* [Problem requirements]:
Look through the material below and copy every line containing the word "menu".
[Given information]
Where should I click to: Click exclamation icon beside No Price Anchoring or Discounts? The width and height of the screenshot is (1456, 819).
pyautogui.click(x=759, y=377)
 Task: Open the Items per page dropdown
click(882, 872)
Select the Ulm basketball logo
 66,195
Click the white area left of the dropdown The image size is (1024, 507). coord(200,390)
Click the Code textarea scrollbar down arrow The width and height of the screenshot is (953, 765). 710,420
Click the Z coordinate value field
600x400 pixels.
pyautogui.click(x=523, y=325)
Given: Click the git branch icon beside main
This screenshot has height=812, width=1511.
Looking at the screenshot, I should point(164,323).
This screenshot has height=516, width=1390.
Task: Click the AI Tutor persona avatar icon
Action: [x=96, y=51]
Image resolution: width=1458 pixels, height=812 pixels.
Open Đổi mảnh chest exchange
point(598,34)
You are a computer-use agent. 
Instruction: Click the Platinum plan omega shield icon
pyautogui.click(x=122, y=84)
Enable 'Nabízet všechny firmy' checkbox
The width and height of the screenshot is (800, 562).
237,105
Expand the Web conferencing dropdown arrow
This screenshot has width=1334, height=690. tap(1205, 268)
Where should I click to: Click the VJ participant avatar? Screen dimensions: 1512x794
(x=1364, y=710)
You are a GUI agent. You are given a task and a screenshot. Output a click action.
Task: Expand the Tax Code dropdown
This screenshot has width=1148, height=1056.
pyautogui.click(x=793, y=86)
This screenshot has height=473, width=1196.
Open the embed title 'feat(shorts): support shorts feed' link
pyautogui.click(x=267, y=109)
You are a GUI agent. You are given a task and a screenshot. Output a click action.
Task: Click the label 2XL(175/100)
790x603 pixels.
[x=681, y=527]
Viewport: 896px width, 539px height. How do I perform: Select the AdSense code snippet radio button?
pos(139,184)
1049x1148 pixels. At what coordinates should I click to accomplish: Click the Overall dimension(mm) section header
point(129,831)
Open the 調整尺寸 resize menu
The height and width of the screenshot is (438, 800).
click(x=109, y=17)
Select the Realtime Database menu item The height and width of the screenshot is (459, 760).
[/Given information]
* [Response to the exercise]:
Open the 調整尺寸 resize menu
Select the Realtime Database menu item The height and width of the screenshot is (459, 760).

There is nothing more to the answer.